2. Mensen worden graag aangesproken op hun kennis, ervaring of leerwensen.
3. Maak inzichtelijk wat de meerwaarde is voor de ander. Geef dus duidelijk aan wat iemand terugkrijgt in de samenwerking.
4. Neem zelf het initiatief! De belangrijkste redenen waarom mensen
geen vrijwilliger zijn, is omdat ze nog nooit gevraagd zijn! Dus stap
op andere jongeren af en vraag of ze mee willen doen aan je project.
5. Via via werkt het beste. Mensen zetten zich eerder in als ze worden
gevraagd door een bekende, dan door een vreemde. Mensen voelen
zich ook minder aangesproken door een folder, advertentie of poster.
Gebruik dus vooral mond-tot-mond reclame.

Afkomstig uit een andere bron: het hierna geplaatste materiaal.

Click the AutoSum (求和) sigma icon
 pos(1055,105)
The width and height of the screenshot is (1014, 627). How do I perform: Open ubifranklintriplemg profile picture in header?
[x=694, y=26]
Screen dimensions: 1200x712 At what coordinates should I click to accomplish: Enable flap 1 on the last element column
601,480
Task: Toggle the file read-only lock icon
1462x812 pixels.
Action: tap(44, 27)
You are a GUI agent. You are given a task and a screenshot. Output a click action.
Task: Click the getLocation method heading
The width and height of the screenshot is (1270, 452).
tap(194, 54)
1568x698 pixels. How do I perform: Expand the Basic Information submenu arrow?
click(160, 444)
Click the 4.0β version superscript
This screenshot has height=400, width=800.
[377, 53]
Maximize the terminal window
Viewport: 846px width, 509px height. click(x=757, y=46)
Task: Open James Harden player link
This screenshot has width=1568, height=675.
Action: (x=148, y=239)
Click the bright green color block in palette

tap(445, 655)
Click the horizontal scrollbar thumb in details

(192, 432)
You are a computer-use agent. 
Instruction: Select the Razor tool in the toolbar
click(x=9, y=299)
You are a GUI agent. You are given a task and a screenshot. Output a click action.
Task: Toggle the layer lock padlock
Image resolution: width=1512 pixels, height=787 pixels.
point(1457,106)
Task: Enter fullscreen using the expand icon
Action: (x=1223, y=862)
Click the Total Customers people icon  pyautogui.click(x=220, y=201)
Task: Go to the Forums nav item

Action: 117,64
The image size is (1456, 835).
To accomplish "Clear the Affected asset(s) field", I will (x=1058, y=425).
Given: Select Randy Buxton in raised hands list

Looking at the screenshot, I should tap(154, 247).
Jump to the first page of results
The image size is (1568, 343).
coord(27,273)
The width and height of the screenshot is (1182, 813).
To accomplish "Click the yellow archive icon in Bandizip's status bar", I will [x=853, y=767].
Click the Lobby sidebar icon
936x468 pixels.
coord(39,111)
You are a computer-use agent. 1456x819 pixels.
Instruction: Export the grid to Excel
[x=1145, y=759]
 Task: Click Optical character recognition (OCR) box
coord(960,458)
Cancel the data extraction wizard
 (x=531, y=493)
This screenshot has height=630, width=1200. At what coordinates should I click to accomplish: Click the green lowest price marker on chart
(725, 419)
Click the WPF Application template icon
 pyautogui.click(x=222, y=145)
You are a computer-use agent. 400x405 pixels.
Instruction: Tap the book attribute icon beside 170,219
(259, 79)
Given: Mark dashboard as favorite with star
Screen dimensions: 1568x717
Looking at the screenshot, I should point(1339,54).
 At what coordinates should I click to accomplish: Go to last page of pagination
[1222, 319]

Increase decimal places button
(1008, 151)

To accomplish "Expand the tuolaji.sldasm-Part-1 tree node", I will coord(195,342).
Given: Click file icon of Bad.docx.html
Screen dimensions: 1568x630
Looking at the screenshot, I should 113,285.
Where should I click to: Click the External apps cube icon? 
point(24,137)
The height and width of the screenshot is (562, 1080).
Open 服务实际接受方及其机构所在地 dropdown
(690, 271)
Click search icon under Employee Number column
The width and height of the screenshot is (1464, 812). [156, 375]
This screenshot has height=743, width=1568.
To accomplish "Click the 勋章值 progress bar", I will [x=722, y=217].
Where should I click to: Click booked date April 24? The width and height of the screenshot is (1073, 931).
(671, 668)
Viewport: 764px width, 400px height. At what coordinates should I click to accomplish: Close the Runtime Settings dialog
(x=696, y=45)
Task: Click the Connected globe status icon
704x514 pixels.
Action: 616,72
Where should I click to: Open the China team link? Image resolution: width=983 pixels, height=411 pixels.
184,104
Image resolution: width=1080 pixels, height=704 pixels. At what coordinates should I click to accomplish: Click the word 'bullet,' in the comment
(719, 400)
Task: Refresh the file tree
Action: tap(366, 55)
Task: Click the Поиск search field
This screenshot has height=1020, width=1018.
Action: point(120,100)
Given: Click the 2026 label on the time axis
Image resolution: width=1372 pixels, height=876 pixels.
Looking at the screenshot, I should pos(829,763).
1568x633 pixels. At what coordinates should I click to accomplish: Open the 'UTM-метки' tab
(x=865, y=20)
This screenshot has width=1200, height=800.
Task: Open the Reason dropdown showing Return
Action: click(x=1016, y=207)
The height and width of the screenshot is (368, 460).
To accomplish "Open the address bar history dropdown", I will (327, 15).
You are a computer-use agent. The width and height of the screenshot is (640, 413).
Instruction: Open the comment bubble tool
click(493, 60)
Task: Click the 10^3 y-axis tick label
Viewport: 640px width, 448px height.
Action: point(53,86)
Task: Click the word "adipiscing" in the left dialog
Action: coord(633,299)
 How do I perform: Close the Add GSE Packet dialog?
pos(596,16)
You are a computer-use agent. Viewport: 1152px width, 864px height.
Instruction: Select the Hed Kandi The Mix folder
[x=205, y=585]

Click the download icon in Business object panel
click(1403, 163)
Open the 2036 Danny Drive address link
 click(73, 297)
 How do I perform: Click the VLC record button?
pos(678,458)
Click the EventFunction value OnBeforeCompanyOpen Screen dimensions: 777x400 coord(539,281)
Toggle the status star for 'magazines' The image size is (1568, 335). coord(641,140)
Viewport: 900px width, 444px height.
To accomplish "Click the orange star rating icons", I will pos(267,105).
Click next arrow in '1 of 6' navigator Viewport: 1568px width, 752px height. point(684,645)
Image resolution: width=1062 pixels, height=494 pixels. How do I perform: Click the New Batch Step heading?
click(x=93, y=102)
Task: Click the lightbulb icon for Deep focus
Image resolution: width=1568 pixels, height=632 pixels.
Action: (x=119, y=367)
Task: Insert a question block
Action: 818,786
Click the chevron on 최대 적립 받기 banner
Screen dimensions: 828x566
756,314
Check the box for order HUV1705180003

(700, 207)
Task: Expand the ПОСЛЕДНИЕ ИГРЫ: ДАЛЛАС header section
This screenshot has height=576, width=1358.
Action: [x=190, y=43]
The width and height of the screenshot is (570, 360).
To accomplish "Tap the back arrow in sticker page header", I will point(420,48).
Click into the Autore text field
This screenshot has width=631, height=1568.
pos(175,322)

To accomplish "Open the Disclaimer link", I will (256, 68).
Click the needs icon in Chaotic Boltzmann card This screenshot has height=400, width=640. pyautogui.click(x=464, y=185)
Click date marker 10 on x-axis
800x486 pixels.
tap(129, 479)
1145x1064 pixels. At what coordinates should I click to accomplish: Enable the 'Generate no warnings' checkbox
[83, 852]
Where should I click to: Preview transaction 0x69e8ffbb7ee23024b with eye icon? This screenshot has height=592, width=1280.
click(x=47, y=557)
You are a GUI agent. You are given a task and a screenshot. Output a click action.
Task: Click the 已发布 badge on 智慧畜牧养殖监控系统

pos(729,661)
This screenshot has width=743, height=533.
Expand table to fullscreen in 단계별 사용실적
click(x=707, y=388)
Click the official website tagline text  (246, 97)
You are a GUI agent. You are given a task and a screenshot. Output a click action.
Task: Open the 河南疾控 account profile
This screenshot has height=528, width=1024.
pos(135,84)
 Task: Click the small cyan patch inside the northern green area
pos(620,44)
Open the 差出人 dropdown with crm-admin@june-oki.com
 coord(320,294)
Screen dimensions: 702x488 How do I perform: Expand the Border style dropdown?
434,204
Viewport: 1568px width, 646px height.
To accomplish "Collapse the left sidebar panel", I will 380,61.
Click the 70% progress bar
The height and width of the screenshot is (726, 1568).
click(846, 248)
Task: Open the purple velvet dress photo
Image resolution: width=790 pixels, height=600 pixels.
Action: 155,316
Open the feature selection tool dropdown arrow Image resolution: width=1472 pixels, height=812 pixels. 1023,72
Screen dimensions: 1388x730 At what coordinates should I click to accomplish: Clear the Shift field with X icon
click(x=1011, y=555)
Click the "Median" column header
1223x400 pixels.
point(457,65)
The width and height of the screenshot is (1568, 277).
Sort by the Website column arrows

6. Mensen hebben tijd nodig. Geef dus altijd bedenktijd. Zeg: ‘Zal ik je
volgende week nog even bellen, in plaats van: ‘Wat denk je, is het
iets voor jou?’
7. Zorg voor goede informatie! Een actuele en overzichtelijke website is
een must. Snel reageren op e-mail of telefoontjes helpt ook!
8. Zorg voor een herkenbare en bereikbare contactpersoon, zodat jongeren of organisaties weten met wie ze kunnen bellen.
9. Zorg dat iedereen die zich inzet, zich welkom en gewaardeerd voelt.
Besteed aandacht aan een goede kennismaking en straal uit dat je
blij met ze bent!
10. Maak duidelijke afspraken. Spreek al je verwachtingen uit en zet op
papier wat de afspraken uiteindelijk zijn.